Bouah, ce décrochage de mâchoire en règle, ça fait du bien de se faire secouer comme ça sans sommation. L'enfer des armes, c'est un film punk pur et dur, qui ne s'embarrasse d'aucune bonne morale et n'existe que pour véhiculer, avec violence, un propos qui se fait l'écho d'un réalisateur qui ne peut plus contenir sa fureur. Hark règle ses comptes et dénonce la suffocation dont souffre son pays au travers d'images poisseuses qu'il n'enrobe, à aucun moment, pour les faire passer plus facilement. Non, l'enfer des armes est un film cash, de son début, où la métaphore barbare énonce très clairement ce qu'il pense de l'état de son pays, à sa fin macabre, en plein cimetière, noire en diable.
Partant d'un fait divers qui avait remué la Chine, Hark s'embarque dans une dénonciation politique véhémente. En illustrant une jeunesse en perte de repère, qui s'amuse à poser des bombes dans des cinoches, il touche du doigt la corruption qui empêche la police de faire son job mais surtout l'instabilité politique et économique de son pays, provoqué en grande partie par son statut de plaque tournante en matière de commerce international. On sent le malaise qui touche Hark quand ce dernier évoque, par exemple, la présence d'une criminalité gangrenant les rues de Hong Kong de son anglais parfait.
Mais en tant que spectateur, une fois cette revendication politique ingérée, ce qui frappe dans l'enfer des armes, c'est cette fougue qui ne quitte l'image à aucun moment. Hark possède une énergie redoutable et la distille dans chaque séquence qu'il met en scène. Outre ce final dévastateur qu'il gratifie du meilleur de son savoir-faire, nombreux sont les passages qui restent en mémoire. Et même lorsque Hark se lance dans la simple métaphore, caméra posée, il parvient à trouver dans ses images une telle force de suggestion qu'on grince des dents. Quid en effet de cette scène d'ouverture, caméra braquée sur une cage pleine de souris, dont l'une d'elle se fait épingler le crane, avant de retourner agoniser entre les multiples barreaux qui l'entourent. L'image est marquante, très forte, révoltante, l'ambiance est posée dès les premiers tours de bobine. Puissant.

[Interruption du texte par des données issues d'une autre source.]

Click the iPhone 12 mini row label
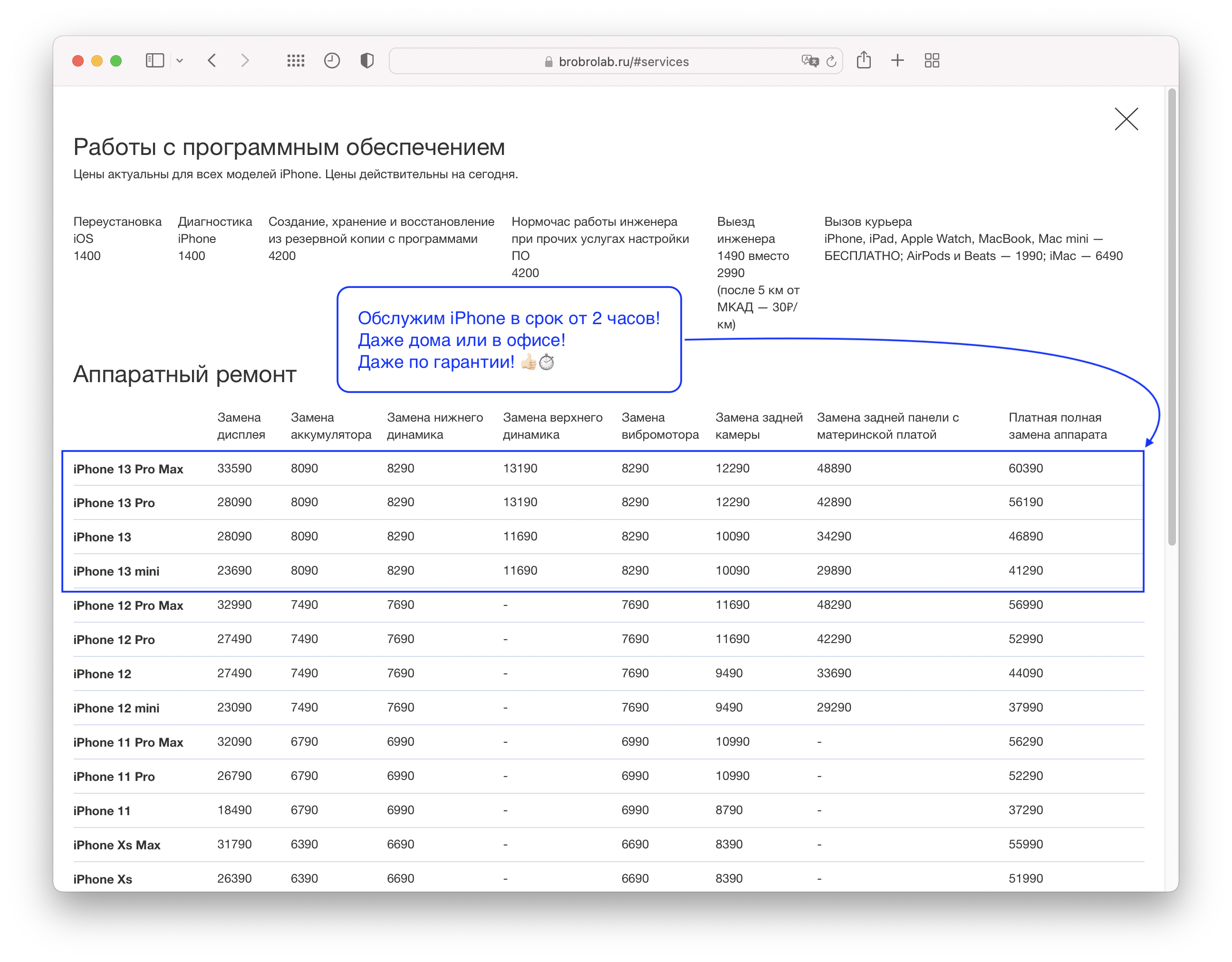This screenshot has width=1232, height=962. pos(116,708)
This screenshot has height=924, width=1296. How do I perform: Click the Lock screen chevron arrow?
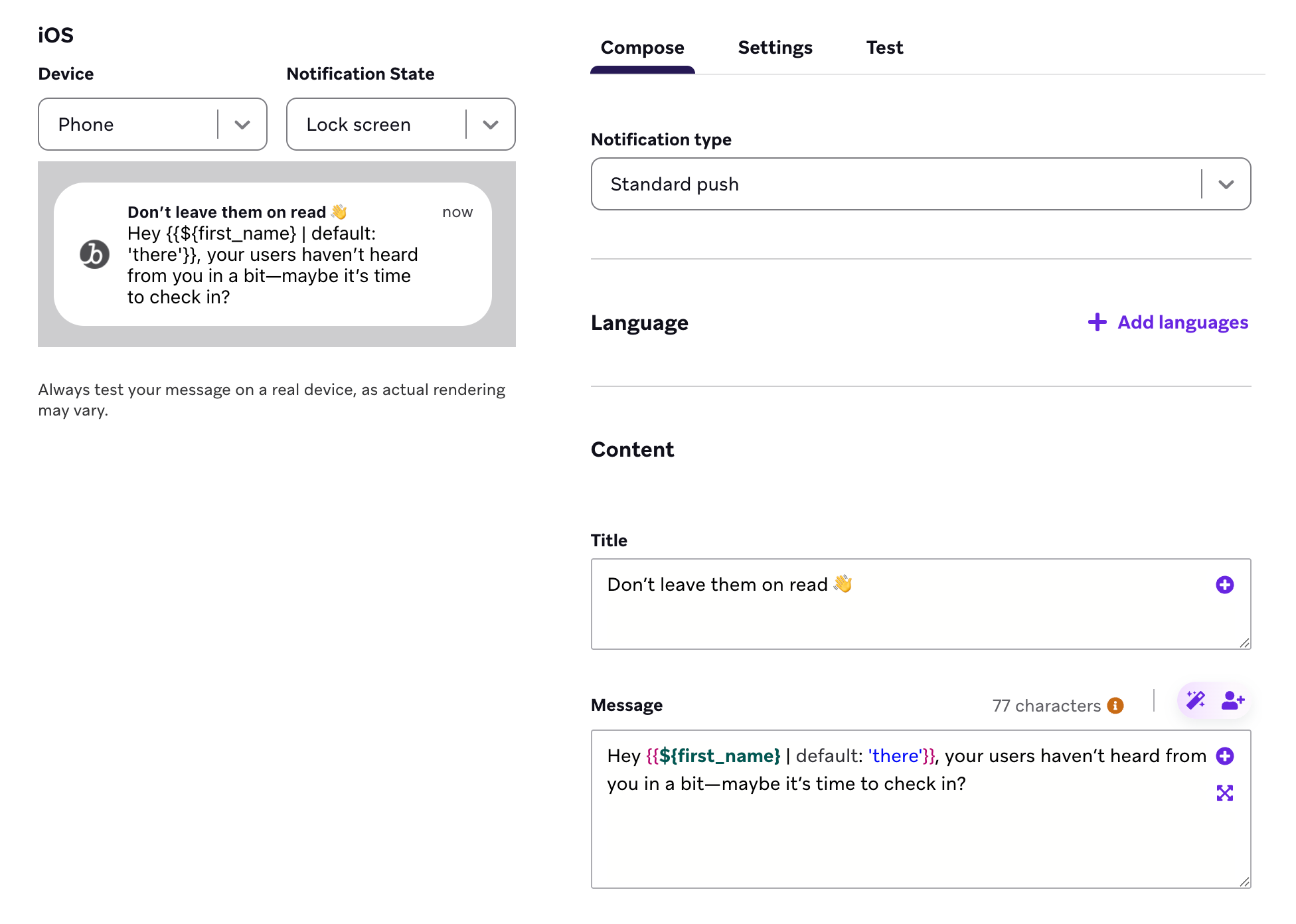click(x=491, y=124)
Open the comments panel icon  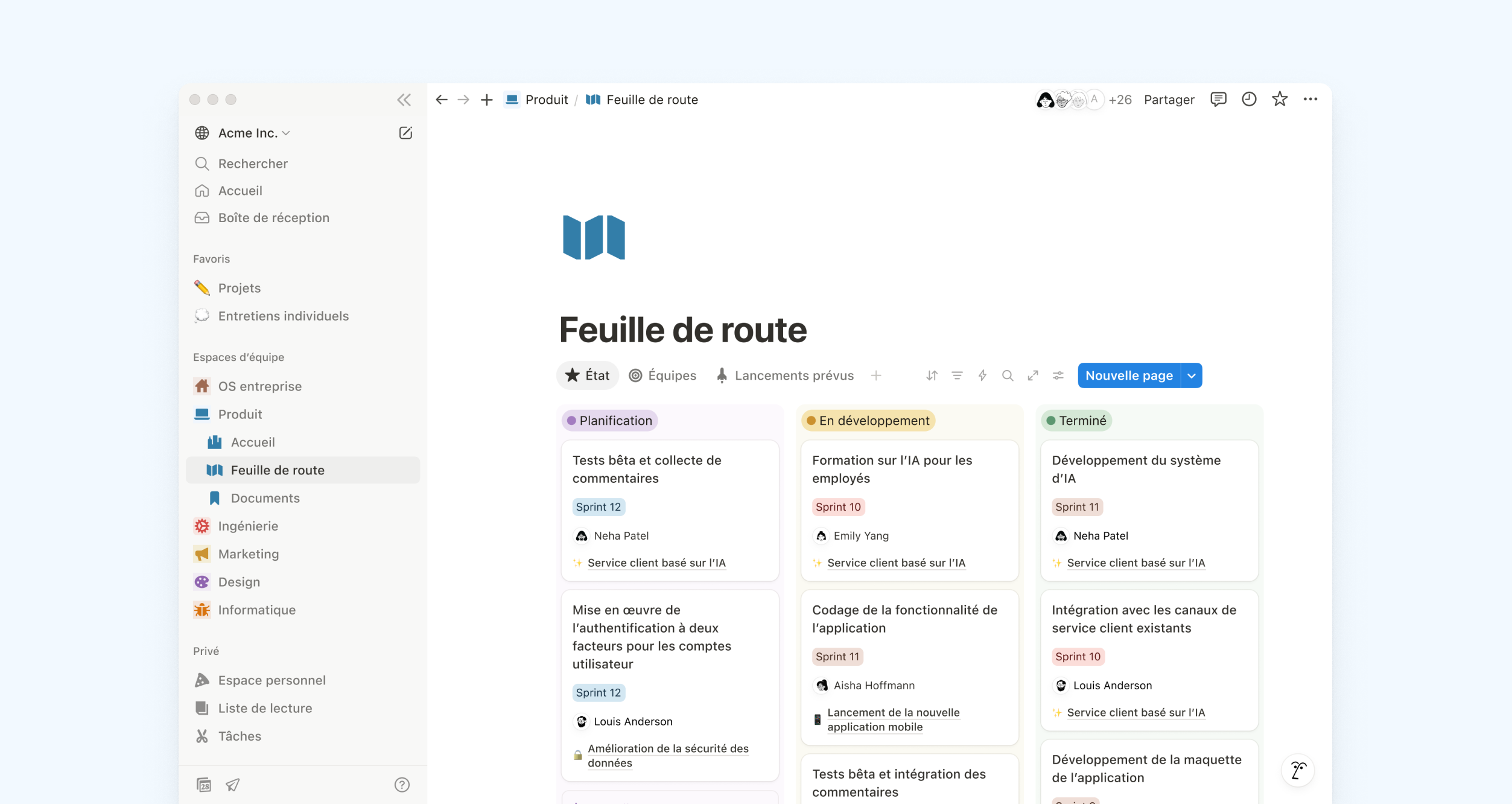pos(1218,100)
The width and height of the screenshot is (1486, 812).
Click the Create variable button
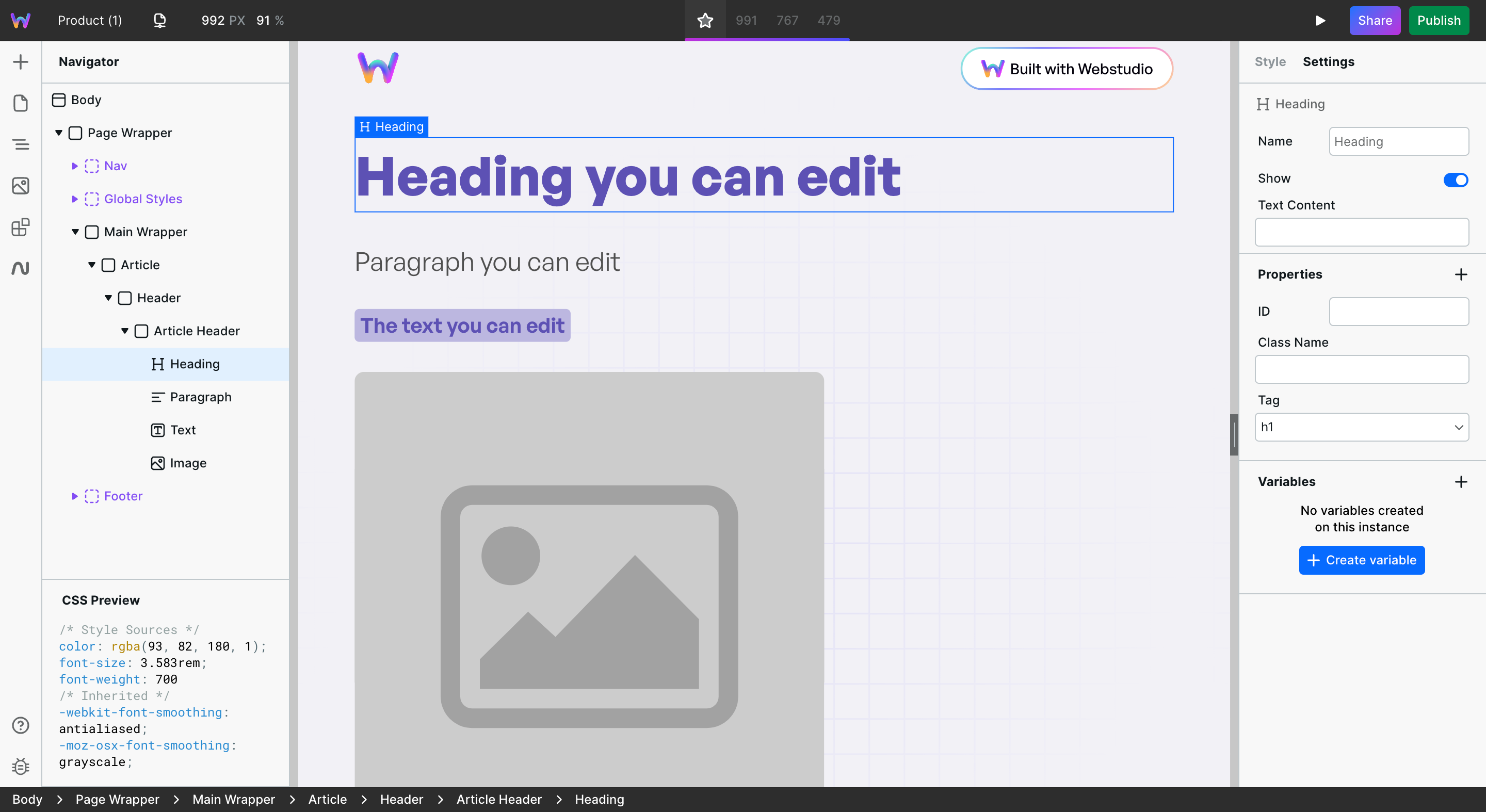pyautogui.click(x=1362, y=560)
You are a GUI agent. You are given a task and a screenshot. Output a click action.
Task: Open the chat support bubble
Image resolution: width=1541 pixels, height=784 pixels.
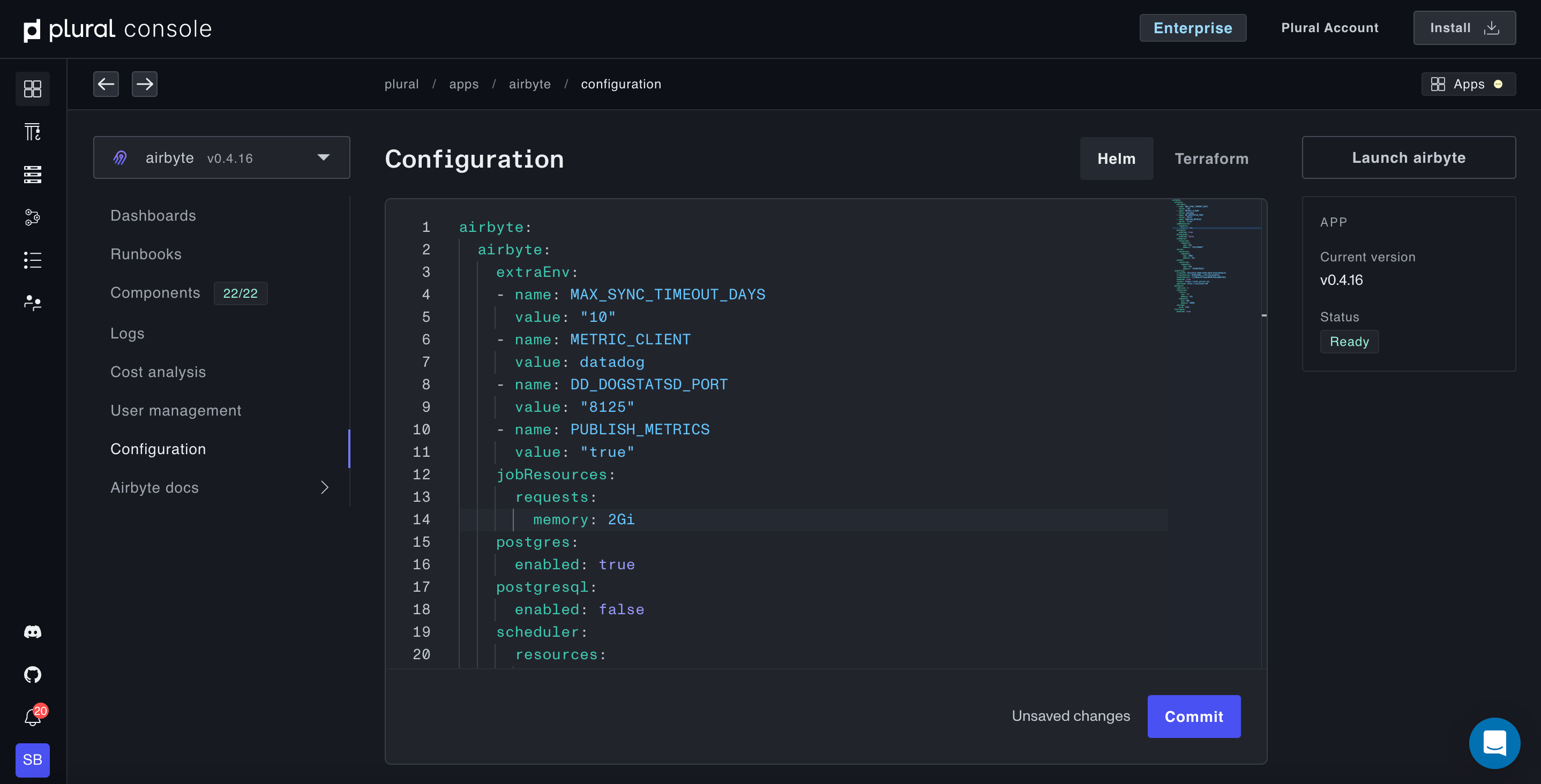pyautogui.click(x=1494, y=743)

Cette force suggestive, Hark ne la quitte à aucun moment. L'enfer des armes est marqué par son désespoir autant qu'il l'est par la puissance de son montage. L'enfer des armes n'est que son troisième film, et il est évident que l'homme qui réalisera, 20 ans plus tard, le détonnant Time and Tide, cherchait à ce moment là son style, sa personnalité. Mais c'est ce côté parfois expérimental dans la mise en scène, et le chaos qui règne aussi dans les mouvements de caméra que tente le jeune réalisateur, qui font la puissance de cette péloche peu commune. Par ailleurs, Il est évident que les problèmes qu'a eus Hark avec la censure lorsqu'il a souhaité sortir ce film contribuent à la violence visuelle qui habite ce dernier. Dans cette version director's cut, qui permet de découvrir le film comme l'avait monté originellement le cinéaste, les séquences ayant subi un passage de machette sont d'une qualité déplorable, mais ça continue, à mon sens, de renforcer cette sensation de révolte qui habite l'ensemble.
Une plongée en eau trouble qui possède une puissance indéniable. Rares sont les réalisateurs qui parviennent à allier le côté tranché de leur réflexion avec un travail visuel aussi énergique sans qu'il devienne imbuvable. L'enfer des armes continuera certainement de remuer les amateurs du genre qui le découvriront, car après ces 95 minutes de révolte pure et dure, qui jamais ne nous ménage, il est facile de comprendre pourquoi il constitue une référence évidente du polar HK tel qu'on le connaît aujourd'hui.